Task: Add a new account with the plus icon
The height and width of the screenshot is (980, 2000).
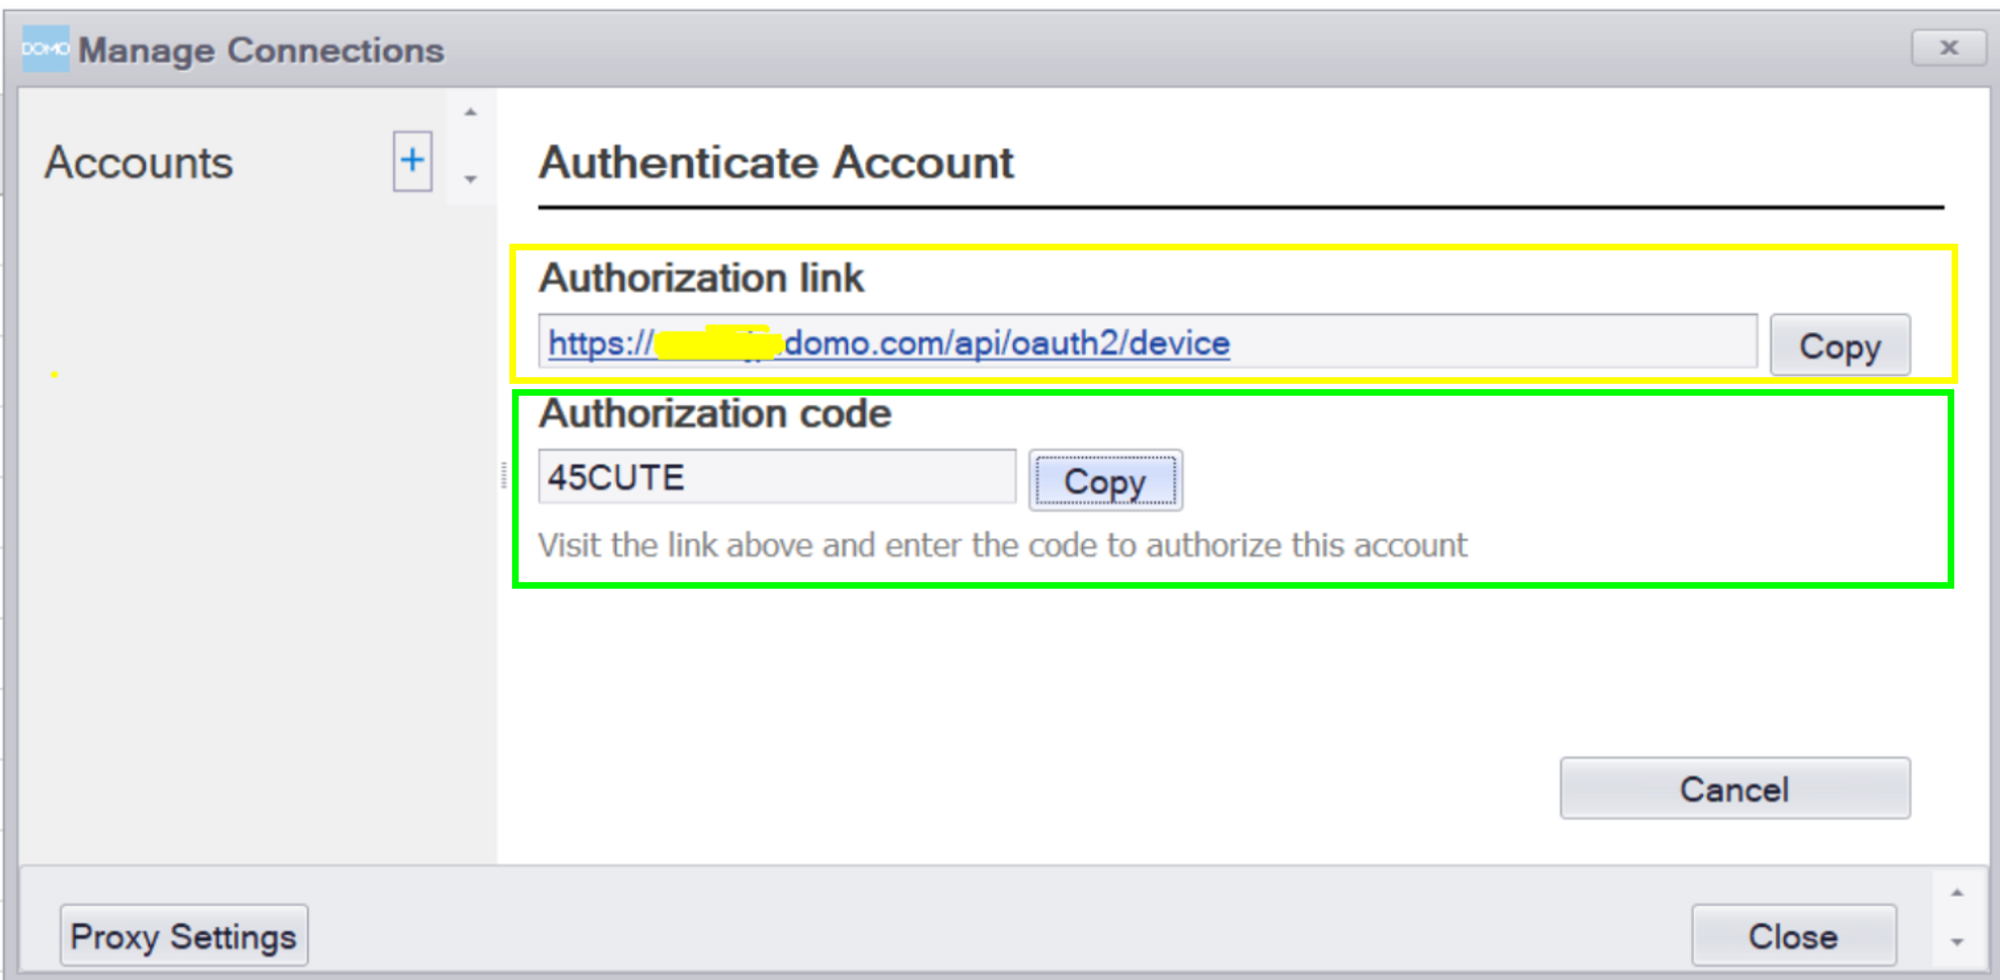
==
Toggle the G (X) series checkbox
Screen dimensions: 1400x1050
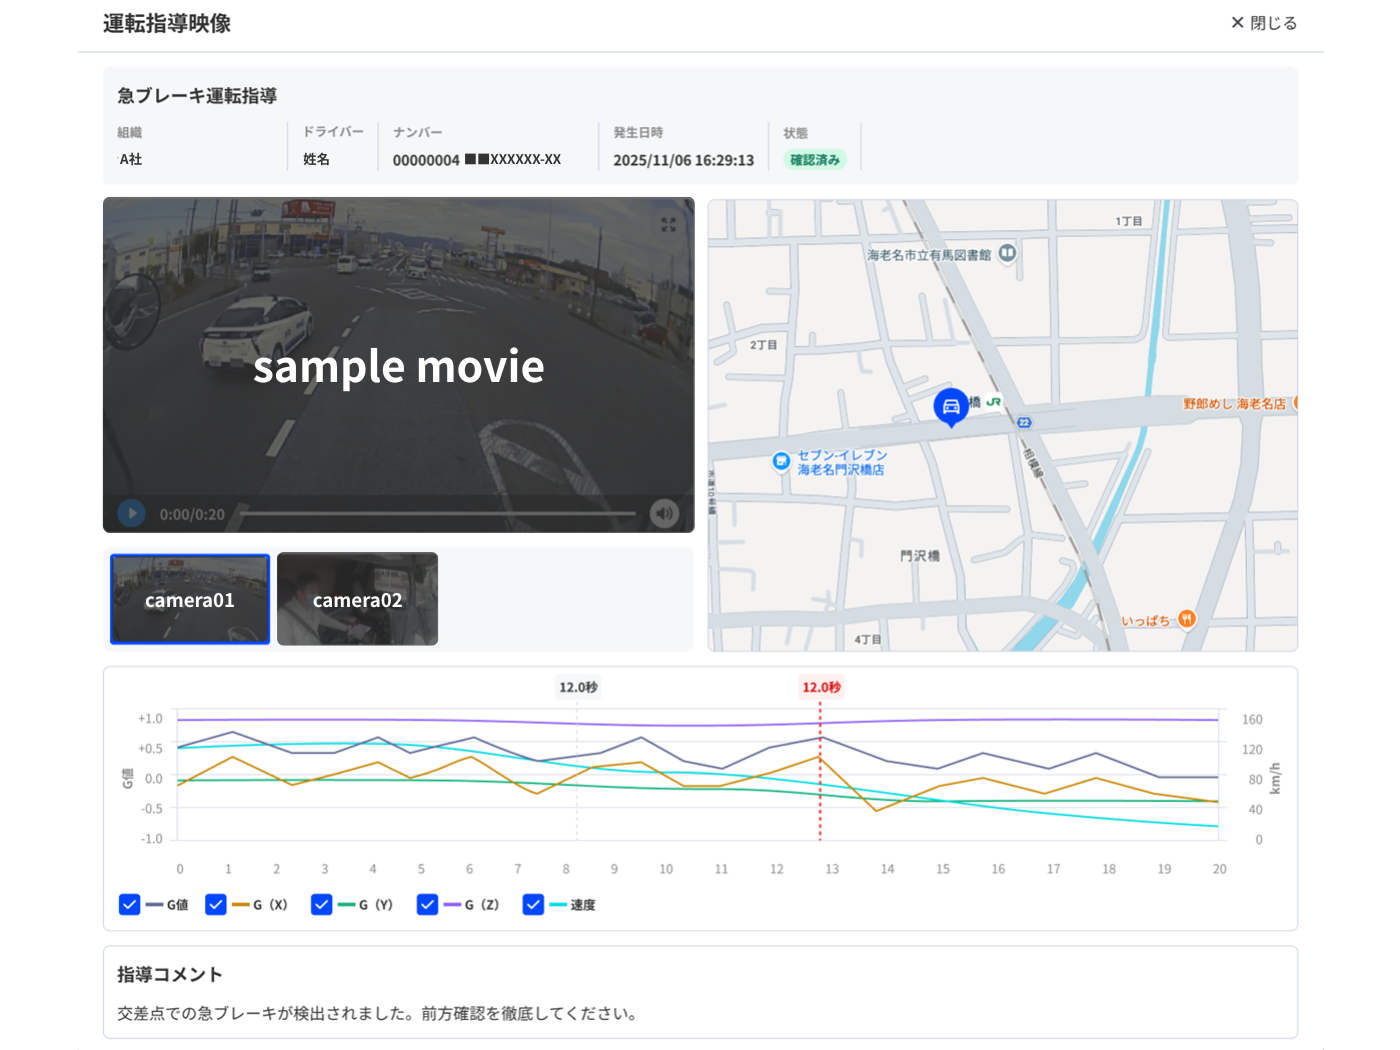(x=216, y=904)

What you need to do:
For this exercise, please output exactly the lines above starting at the line with "Task: Add a new account with the plus icon" and ending at the line with "The height and", ends included.

Task solution:
Task: Add a new account with the plus icon
The height and width of the screenshot is (980, 2000).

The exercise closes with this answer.